Danny Callaghan
By Drew Swinger
“Sad news”: it’s Danny Callaghan,
Dead a year after his brother died
Of the same weak heart their father had.
Gone are all the Callaghan men.
His mother will share with anyone
Who asks her what his doctor said:
The varices in his stomach bled
From all the drinking he had done
In the one year—just one year’s time.
She doesn’t need to add because
He loved his brother so. The laws
Of understanding drive it home.
Nor do I doubt that it was true.
We were schoolmates, little else.
I had no finger on his pulse.
But as a little boy can do
Who sees another whose laugh can make
Ten others laugh, whose counterpoise
At ease betrays a gift for plays
At shooting guard or quarterback,
I looked on him as an idol, to
The point that I could almost pine
Merely to be a member in
The retinue of his retinue.
And there were nights I lay awake
Restless, empty, when I would write
Over and over his name on the slate
Behind my eyelids with airy chalk.
(I don’t know why at forty-two
I find this strange.

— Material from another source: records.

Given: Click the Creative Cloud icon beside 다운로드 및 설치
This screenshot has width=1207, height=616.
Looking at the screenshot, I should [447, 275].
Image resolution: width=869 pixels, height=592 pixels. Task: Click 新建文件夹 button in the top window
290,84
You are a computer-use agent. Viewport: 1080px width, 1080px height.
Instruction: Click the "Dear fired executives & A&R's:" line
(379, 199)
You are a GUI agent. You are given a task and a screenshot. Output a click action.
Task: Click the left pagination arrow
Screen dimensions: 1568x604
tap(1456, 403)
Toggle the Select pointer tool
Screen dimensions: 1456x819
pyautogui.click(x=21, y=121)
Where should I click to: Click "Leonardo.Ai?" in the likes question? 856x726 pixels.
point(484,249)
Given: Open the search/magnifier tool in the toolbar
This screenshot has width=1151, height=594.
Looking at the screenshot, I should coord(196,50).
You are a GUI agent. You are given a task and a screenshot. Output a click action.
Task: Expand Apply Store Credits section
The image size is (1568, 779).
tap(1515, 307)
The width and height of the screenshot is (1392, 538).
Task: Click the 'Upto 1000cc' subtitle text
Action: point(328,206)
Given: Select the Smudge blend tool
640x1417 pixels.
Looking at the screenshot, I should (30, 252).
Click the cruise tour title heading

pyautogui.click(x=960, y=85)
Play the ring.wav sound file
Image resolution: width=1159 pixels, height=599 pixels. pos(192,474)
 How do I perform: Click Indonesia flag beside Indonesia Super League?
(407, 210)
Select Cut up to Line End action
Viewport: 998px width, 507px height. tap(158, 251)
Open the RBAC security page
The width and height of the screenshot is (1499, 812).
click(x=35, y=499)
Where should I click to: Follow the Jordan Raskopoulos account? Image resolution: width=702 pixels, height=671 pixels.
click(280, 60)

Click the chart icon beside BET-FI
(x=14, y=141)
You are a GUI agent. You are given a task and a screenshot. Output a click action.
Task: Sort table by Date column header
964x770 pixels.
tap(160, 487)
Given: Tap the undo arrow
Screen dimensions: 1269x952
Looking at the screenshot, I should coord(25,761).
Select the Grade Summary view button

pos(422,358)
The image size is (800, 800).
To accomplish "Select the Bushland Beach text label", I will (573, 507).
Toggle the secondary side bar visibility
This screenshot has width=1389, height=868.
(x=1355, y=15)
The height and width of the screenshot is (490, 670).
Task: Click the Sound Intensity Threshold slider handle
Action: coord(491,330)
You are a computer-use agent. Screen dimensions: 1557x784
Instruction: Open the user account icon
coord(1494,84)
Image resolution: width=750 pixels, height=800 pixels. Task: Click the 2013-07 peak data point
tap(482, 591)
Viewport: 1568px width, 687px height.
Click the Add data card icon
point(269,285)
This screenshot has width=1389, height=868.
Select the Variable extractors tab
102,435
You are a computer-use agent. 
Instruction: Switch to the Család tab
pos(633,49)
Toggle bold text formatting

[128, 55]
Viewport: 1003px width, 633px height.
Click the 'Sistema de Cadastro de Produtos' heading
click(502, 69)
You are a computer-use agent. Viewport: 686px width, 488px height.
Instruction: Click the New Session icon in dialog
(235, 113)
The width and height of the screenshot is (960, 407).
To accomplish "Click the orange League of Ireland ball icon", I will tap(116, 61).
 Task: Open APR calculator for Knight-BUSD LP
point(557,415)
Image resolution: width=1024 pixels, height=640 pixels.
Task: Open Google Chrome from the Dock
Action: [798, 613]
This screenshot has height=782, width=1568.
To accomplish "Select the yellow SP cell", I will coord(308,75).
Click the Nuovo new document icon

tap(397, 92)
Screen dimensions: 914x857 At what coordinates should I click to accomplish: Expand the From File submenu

At eight or ten
The habit had been ingrained as in
The certain way one ties a shoe.)
Which is why years later, when
Returning to the neighborhood
On break from college, I had stood
Watching, from a distance, Dan
And his big brother, the same height then,
Out in the schoolyard, just the two
Of them alone and midway through
A game of baseball, playing one-
On-one if you ignore the wall
That echoed them like a tympanum
Behind the plate for the pitcher’s team.
And now and again a ball would sail
Over some bike racks for a home run
And one would hang his head in grief
As if to wish for his relief
As the other hollered on and on
Then shake it off to hasten his chance
To pay him back the compliment.
Back and forth Dan and his brother went
With such seeming permanence,
With such sweep of indifference
To anything that didn’t bear
On swings or pitches or the score,
Or smacked of outside influence
On that otherwise dull summer day,
It was as if the two orbited
As each the other’s satellite
And I was Kepler to their joy—
If only joy would never end,
All brothers play as they had played,
And none of them be bound to trade
A box for a box and mound for mound.